Improving transit isn’t going to improve congestion on its own, you’re absolutely right. It isn’t a cure-all. But it will help, at least a little, unlike not improving transit. Like you say, “transit improvements alone do little to ease congestion, but that paired with road pricing as a dis-incentive to drivers, it will have an impact.” Does that mean that we need to roll out transit improvements and road pricing at the same time, or can we improve our transit first and have a small impact on congestion, then introduce road pricing later to further improve congestion?

As an aside, the mayors point out that road pricing will help shift funding away from current sources of TransLink funding, particularly the fuel sales tax.
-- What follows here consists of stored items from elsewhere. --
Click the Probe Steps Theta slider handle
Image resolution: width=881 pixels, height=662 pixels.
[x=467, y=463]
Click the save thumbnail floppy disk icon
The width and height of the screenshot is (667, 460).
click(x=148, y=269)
With road pricing generating $250 million a year, it could easily replace the 0.5% increase at the end of its ten-year plan (or even earlier, depending on how quickly they can get road pricing up and running).

I’ve had enough of the premier and our mayors playing with people’s lives… and livelihoods.
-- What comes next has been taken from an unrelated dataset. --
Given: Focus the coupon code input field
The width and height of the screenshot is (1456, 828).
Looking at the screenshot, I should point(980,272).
I think the provincial government should be the biggest target of your scorn. They could very easily approve the mayors’ plan. Instead they opened us up to this divisive plebiscite that pits one city against another. Yes, you’re pissed off. I’m pissed off. We shouldn’t even be having this discussion. The provincial government should do what it was elected to do: govern. The mayors are caught in this as well because they’re relatively powerless. The only thing they can do is propose plans to the province.

Frankly I’m very tired of people who live,work and play in Vancouver telling me how this plan will benefit me, when they haven’t even been out to this part of Surrey! There is a complete disconnect. One fellow I know recently took a planning bus tour in Surrey and was shocked to discover how much sprawl planning has occurred.

I grew up in Surrey (Clayton, to be exact). Would I move back? No. Why? Because the transit there sucks and I don’t want to be forced to own a car. Do you enjoy being forced to own a car just because of where you live? It doesn’t sound like it.

With improved transit in Surrey (and I’m not just talking about the LRT, I’m talking more about actual bus routes) more people in Surrey will have another option. Even if you never have to cross a bridge to get to work, transit should be an option for you regardless of what side of the Fraser you live on. Right now that’s an option north of the Fraser, but it isn’t south of the Fraser. With the funding in place from a ‘yes’ vote, leaving the car at home becomes an option. With a ‘no’ vote, there’s no option.

This is probably going to be a crappy analogy, but compare it to the healthcare systems in Canada and the US. The US’s healthcare system sucks (I know, I lived there for eight years). Canada’s is way better. As Canadians we’re pretty smug about it, and can’t understand why Americans got so up-in-arms about their Affordable Care Act. “You don’t know how good it will be!” we said. “Why are you cutting off your nose to spite your face?” when some people tried to get rid of it.

Vancouver has excellent transit (this is the Canadian side of the healthcare analogy). Surrey’s is crappy (this is the American side). When people in Vancouver see people in Surrey saying they’re going to vote ‘no’, they’re dumbfounded. “Why wouldn’t you want to have good transit? It’s actually quite nice!”

Surrey is growing, and growing fast. It’ll soon be BC’s largest city. And Surrey doesn’t want to improve its transit to catch up to Vancouver’s because… Vancouverites are smug?

Ms. Yuile, I hope that since you wrote your post, some of your questions have been answered. A lot has changed in the month since you wrote it, and I hope that you reconsider your position and vote ‘yes’.